Exercise details ::
Repeat the records. Keep every word and mark exactly as it is.

+++ Material provided +++

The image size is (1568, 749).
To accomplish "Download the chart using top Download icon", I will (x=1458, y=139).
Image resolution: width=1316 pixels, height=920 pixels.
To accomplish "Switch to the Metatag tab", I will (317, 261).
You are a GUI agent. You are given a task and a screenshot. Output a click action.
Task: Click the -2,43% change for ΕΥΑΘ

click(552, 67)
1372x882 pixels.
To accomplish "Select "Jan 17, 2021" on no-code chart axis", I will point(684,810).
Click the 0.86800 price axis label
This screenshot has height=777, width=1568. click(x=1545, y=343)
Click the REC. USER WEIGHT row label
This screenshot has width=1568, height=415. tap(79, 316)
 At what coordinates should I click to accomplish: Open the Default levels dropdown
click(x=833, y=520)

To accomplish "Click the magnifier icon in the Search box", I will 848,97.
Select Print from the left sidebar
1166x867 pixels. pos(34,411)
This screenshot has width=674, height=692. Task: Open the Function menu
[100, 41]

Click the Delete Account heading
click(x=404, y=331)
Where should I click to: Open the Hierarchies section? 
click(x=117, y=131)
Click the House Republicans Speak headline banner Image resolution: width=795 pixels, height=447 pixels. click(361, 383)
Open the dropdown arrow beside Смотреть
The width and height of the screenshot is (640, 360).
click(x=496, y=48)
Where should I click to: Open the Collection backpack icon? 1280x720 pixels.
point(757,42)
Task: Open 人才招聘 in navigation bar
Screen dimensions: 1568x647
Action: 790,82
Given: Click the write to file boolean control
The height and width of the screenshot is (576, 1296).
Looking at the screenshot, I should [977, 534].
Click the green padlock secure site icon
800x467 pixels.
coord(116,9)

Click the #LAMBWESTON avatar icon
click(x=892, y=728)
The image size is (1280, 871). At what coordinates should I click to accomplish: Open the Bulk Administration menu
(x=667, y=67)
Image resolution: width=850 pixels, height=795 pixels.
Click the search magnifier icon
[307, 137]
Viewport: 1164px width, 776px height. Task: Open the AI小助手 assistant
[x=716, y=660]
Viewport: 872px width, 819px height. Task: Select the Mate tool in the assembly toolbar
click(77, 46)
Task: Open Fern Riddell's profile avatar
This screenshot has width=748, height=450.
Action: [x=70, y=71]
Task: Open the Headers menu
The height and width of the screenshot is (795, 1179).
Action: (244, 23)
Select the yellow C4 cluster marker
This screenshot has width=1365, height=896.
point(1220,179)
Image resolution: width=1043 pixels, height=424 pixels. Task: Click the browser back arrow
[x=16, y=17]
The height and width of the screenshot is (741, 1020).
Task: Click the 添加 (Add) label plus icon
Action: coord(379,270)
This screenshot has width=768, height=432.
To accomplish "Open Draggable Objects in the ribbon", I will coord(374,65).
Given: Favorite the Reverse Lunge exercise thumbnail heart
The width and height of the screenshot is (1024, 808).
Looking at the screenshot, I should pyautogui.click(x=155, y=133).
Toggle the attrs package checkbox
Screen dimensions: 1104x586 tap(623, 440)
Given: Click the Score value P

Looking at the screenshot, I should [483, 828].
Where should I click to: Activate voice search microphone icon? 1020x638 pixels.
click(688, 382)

+++

Reply to the exercise ::
The image size is (1568, 749).
To accomplish "Download the chart using top Download icon", I will (x=1458, y=139).
Image resolution: width=1316 pixels, height=920 pixels.
To accomplish "Switch to the Metatag tab", I will (317, 261).
You are a GUI agent. You are given a task and a screenshot. Output a click action.
Task: Click the -2,43% change for ΕΥΑΘ

click(552, 67)
1372x882 pixels.
To accomplish "Select "Jan 17, 2021" on no-code chart axis", I will point(684,810).
Click the 0.86800 price axis label
This screenshot has height=777, width=1568. click(x=1545, y=343)
Click the REC. USER WEIGHT row label
This screenshot has width=1568, height=415. tap(79, 316)
 At what coordinates should I click to accomplish: Open the Default levels dropdown
click(x=833, y=520)

To accomplish "Click the magnifier icon in the Search box", I will 848,97.
Select Print from the left sidebar
1166x867 pixels. pos(34,411)
This screenshot has width=674, height=692. Task: Open the Function menu
[100, 41]

Click the Delete Account heading
click(x=404, y=331)
Where should I click to: Open the Hierarchies section? 
click(x=117, y=131)
Click the House Republicans Speak headline banner Image resolution: width=795 pixels, height=447 pixels. click(361, 383)
Open the dropdown arrow beside Смотреть
The width and height of the screenshot is (640, 360).
click(x=496, y=48)
Where should I click to: Open the Collection backpack icon? 1280x720 pixels.
point(757,42)
Task: Open 人才招聘 in navigation bar
Screen dimensions: 1568x647
Action: 790,82
Given: Click the write to file boolean control
The height and width of the screenshot is (576, 1296).
Looking at the screenshot, I should [977, 534].
Click the green padlock secure site icon
800x467 pixels.
coord(116,9)

Click the #LAMBWESTON avatar icon
click(x=892, y=728)
The image size is (1280, 871). At what coordinates should I click to accomplish: Open the Bulk Administration menu
(x=667, y=67)
Image resolution: width=850 pixels, height=795 pixels.
Click the search magnifier icon
[307, 137]
Viewport: 1164px width, 776px height. Task: Open the AI小助手 assistant
[x=716, y=660]
Viewport: 872px width, 819px height. Task: Select the Mate tool in the assembly toolbar
click(77, 46)
Task: Open Fern Riddell's profile avatar
This screenshot has width=748, height=450.
Action: [x=70, y=71]
Task: Open the Headers menu
The height and width of the screenshot is (795, 1179).
Action: (244, 23)
Select the yellow C4 cluster marker
This screenshot has width=1365, height=896.
point(1220,179)
Image resolution: width=1043 pixels, height=424 pixels. Task: Click the browser back arrow
[x=16, y=17]
The height and width of the screenshot is (741, 1020).
Task: Click the 添加 (Add) label plus icon
Action: coord(379,270)
This screenshot has width=768, height=432.
To accomplish "Open Draggable Objects in the ribbon", I will coord(374,65).
Given: Favorite the Reverse Lunge exercise thumbnail heart
The width and height of the screenshot is (1024, 808).
Looking at the screenshot, I should pyautogui.click(x=155, y=133).
Toggle the attrs package checkbox
Screen dimensions: 1104x586 tap(623, 440)
Given: Click the Score value P

Looking at the screenshot, I should [483, 828].
Where should I click to: Activate voice search microphone icon? 1020x638 pixels.
click(688, 382)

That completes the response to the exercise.